Bicycle commuters pedaling uphill with tax credit

A program that offers tax credits to bicycle commuters is having trouble turning wheels locally, according to some of the area’s larger employers.

Starting this year, bicycle commuters can earn up to $20 a month in tax credits — $240 a year — from cooperating employers through the Bicycle Commuter Act. It was passed as part of the first bank bailout bill last fall to help defray the costs of biking-related expenses.

The act earkmarked $1 million in benefits for people who prove they cycle to work most of the time.

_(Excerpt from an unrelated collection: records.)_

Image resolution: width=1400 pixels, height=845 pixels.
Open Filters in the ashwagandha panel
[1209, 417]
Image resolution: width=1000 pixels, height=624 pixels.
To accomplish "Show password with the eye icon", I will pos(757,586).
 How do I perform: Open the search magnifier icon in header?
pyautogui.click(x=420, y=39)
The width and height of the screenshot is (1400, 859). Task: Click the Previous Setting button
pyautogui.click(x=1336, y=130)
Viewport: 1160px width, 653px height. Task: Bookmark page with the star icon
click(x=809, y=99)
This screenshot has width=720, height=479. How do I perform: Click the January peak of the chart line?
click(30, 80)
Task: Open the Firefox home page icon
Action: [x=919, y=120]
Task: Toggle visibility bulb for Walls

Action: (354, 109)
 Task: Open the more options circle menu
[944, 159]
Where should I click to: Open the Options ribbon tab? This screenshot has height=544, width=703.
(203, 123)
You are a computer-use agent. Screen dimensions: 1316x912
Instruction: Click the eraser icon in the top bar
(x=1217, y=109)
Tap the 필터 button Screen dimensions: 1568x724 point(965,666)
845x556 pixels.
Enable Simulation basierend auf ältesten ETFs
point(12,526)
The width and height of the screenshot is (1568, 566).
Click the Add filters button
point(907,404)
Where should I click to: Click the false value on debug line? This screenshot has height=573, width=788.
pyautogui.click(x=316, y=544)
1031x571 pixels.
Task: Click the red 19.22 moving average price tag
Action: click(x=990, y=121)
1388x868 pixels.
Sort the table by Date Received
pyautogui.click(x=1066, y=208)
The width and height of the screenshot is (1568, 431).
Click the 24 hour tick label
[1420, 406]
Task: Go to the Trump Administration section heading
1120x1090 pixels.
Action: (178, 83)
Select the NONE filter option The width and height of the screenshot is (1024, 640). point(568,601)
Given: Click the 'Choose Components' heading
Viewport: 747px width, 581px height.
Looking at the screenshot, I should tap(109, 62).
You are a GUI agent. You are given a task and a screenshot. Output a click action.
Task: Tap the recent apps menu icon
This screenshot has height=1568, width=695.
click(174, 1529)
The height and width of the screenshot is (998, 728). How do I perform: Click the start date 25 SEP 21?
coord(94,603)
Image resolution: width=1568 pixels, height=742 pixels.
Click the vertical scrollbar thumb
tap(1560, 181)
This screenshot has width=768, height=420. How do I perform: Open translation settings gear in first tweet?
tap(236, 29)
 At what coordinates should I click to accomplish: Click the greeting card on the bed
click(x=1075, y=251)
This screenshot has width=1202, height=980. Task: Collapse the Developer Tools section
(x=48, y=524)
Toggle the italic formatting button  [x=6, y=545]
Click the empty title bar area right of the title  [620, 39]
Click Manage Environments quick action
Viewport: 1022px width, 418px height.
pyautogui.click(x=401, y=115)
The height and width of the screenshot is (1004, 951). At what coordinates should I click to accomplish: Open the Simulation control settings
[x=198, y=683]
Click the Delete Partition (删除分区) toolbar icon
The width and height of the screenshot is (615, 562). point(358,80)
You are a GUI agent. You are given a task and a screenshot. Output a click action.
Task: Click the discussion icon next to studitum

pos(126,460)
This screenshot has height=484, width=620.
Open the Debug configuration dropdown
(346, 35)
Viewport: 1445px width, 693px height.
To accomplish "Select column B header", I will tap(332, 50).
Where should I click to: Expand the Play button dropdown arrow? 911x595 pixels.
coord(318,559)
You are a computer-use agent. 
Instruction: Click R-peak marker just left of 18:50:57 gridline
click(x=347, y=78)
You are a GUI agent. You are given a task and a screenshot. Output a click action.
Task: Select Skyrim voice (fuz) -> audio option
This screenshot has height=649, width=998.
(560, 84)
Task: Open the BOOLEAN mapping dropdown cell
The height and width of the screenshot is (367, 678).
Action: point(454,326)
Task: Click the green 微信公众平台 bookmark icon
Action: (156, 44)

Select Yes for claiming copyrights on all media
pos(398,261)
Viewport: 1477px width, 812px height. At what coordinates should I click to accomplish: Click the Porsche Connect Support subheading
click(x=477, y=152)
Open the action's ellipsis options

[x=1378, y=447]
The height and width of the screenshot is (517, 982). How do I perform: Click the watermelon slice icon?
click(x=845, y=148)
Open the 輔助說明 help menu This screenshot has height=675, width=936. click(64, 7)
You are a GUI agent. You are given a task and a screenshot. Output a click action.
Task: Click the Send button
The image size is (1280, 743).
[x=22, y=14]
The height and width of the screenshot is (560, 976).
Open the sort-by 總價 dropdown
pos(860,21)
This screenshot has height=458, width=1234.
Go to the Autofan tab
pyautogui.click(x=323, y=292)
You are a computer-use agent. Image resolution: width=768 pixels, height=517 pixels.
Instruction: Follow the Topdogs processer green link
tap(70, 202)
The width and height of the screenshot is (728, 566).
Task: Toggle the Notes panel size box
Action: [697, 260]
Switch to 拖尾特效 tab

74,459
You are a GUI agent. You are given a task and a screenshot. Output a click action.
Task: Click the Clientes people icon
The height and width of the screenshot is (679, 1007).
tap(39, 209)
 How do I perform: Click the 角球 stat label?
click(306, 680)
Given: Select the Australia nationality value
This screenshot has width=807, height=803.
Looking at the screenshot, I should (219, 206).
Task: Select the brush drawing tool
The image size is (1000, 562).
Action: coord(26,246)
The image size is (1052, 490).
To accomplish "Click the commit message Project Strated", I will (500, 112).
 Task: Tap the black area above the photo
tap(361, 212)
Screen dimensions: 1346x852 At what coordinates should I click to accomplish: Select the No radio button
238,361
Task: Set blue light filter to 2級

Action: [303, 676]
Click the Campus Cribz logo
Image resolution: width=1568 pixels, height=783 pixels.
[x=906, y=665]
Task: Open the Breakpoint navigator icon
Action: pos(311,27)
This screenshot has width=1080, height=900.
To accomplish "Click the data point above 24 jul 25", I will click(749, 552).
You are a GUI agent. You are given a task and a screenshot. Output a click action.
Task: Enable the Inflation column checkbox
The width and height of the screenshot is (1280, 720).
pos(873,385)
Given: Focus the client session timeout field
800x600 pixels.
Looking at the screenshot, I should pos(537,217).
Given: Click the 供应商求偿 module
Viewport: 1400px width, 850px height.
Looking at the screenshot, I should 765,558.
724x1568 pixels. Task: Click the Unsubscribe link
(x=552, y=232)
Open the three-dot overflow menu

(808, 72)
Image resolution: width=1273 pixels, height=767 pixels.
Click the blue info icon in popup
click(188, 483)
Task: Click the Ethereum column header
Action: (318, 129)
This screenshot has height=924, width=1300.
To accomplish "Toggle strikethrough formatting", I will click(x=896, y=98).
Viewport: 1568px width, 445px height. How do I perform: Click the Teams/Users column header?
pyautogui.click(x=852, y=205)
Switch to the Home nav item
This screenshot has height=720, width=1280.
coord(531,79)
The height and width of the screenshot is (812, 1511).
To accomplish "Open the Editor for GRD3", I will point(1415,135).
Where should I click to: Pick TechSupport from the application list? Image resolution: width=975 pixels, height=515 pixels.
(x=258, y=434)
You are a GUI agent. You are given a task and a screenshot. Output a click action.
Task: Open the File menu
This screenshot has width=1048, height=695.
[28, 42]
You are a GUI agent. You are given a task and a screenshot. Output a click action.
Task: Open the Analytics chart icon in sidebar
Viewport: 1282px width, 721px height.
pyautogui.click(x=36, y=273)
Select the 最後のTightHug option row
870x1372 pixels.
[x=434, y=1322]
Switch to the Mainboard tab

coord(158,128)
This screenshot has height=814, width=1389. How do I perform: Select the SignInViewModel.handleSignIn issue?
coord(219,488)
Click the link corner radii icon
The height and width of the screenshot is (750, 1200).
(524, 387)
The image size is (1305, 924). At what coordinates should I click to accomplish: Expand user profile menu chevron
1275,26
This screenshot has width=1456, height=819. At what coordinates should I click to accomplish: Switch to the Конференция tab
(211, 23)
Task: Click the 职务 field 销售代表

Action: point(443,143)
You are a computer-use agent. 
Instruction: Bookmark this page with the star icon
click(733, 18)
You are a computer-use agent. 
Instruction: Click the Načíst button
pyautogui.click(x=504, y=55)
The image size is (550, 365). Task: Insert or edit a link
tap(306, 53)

Employers can reimburse cyclists through cash, vouchers or pretax credit toward employees’ paychecks and can then deduct the amount from their taxes.

Some teachers who cycle to work said they have asked School District 51 for the credit but were denied the request because “the school district didn’t see the value in it.”

District spokesman Jeff Kirtland said, however, the district hadn’t denied the credit. It just hadn’t had enough time to figure out how it would administer it to employees.

“We’re just now getting information on how that money would be divvied,” Kirtland said.

Officials of the city of Grand Junction and Mesa County said employees haven’t approached them about earning the credit.

Spokeswoman Kristin Winn of the city’s planning and public works department said Friday she is checking to see whether the city will honor the program. A bicycle commuter herself, Winn said she knows firsthand the cost of biking can add up.

“That would help because I think I need a couple more lights on my bike,” she said.  “There are some folks who do bike.”

Mesa County spokeswoman Jessica Peterson said the county’s human resources department hasn’t heard any interest in the program, but there are workers who bicycle to work.

“I think it may be too early in the program,” she said.

Chris Brown of Brown Cycles, 549 Main St., said he’s fielded calls from community members interested in the idea, but he didn’t know how to go about getting paperwork for the program.

“I appreciate the spirit of it,” he said. “Biking to work just makes sense.”

Employers with businesses of any size can take advantage of the program. Bicycle commuters and employers can get more information from Accor Services or Commuter Check for Bicycling. Links to those Web sites and more information about the program are at the League of American Bicyclists, http://www.bikeleague.org.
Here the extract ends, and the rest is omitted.